↓

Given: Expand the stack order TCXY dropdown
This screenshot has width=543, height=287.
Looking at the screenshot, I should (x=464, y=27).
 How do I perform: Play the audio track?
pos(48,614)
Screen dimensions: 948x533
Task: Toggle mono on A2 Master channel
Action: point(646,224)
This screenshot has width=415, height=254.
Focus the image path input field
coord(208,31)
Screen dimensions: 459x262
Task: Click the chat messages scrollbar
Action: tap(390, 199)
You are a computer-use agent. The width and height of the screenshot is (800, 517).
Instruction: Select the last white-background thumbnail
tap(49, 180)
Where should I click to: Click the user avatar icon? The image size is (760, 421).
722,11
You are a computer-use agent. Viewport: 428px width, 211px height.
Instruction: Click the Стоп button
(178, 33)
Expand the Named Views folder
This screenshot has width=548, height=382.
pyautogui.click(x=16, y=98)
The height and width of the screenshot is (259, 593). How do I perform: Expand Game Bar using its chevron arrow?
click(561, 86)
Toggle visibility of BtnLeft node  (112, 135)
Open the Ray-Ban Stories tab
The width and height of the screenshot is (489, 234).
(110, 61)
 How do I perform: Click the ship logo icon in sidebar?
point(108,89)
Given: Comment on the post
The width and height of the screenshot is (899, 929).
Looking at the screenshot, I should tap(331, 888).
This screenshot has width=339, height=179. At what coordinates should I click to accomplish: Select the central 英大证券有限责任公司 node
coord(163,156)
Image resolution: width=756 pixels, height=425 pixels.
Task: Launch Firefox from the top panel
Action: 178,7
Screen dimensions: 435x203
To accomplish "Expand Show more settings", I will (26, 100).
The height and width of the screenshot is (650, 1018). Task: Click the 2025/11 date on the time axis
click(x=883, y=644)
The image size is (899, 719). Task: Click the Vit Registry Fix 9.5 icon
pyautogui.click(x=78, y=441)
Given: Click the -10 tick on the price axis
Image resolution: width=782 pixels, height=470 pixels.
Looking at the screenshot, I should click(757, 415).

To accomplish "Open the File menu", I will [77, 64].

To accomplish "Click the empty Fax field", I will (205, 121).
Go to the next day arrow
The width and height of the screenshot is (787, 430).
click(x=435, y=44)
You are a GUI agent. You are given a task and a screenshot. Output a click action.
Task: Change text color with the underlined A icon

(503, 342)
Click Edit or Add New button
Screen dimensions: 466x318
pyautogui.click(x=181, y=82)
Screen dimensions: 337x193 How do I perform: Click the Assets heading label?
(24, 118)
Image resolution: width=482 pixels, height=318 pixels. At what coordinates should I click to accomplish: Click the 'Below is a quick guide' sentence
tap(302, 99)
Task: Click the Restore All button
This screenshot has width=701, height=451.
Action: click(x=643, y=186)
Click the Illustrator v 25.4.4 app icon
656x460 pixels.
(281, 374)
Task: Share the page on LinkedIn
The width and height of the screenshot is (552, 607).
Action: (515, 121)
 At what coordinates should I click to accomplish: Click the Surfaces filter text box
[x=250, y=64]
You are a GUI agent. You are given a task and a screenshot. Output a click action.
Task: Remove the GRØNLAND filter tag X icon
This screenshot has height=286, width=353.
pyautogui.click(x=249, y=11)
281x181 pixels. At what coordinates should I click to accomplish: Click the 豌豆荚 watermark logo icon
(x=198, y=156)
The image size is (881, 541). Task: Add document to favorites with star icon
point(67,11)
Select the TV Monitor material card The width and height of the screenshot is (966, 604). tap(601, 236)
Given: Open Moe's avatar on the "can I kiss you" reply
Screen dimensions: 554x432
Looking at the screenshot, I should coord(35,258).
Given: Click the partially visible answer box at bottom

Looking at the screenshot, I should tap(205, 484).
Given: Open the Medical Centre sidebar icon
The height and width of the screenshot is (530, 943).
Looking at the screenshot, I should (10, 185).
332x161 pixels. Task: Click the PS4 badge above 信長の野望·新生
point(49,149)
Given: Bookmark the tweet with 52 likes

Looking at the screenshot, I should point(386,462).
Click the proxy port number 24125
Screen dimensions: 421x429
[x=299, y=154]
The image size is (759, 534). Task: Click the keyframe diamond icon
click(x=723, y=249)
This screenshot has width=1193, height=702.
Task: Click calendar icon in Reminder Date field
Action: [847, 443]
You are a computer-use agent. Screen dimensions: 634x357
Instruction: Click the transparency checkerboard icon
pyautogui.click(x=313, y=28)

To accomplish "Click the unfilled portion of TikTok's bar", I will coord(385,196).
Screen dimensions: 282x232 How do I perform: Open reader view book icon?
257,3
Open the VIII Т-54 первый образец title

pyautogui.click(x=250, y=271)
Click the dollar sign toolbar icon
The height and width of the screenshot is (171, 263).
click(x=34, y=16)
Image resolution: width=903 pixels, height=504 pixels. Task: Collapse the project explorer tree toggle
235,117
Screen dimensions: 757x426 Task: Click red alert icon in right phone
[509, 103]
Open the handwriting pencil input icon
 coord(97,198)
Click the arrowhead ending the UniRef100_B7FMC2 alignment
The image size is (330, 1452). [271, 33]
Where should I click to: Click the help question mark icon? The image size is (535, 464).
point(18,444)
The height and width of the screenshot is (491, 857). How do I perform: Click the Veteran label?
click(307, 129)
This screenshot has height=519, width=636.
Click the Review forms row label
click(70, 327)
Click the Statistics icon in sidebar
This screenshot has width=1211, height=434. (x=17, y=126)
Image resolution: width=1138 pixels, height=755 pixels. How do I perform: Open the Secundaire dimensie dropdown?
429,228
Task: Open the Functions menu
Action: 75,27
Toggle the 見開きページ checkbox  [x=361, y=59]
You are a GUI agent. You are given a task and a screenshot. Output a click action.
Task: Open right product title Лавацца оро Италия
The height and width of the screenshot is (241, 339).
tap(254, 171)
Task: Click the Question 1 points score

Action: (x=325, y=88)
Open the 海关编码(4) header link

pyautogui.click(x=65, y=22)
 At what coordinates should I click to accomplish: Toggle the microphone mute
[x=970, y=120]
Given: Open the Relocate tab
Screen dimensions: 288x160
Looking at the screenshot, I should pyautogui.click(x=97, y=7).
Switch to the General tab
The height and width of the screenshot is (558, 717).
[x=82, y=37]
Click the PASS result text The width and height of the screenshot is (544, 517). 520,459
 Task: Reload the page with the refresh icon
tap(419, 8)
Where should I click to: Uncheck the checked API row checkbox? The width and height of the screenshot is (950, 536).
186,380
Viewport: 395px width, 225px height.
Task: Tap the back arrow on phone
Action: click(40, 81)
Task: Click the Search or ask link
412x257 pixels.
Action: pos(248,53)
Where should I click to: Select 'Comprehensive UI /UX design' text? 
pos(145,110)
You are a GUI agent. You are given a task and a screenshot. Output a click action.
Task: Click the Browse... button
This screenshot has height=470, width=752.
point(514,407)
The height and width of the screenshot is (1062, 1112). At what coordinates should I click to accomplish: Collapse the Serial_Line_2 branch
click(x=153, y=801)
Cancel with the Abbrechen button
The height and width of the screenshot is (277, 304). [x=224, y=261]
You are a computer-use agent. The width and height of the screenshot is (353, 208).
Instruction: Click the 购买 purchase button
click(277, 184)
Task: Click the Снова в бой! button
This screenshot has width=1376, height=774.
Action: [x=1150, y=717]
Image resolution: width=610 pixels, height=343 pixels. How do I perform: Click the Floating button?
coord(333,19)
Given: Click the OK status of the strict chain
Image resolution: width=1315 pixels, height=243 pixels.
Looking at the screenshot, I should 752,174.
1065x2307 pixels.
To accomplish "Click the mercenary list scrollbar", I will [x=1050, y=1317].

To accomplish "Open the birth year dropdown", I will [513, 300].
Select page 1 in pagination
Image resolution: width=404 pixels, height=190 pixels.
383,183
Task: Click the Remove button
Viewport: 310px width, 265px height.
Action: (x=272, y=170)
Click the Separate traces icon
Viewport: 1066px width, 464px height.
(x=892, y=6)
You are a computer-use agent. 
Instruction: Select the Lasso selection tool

↑

Problem to work on –
Scan the records for the string "Remove" and show every line that contains it.

Response box –
Task: Remove the GRØNLAND filter tag X icon
Task: Click the Remove button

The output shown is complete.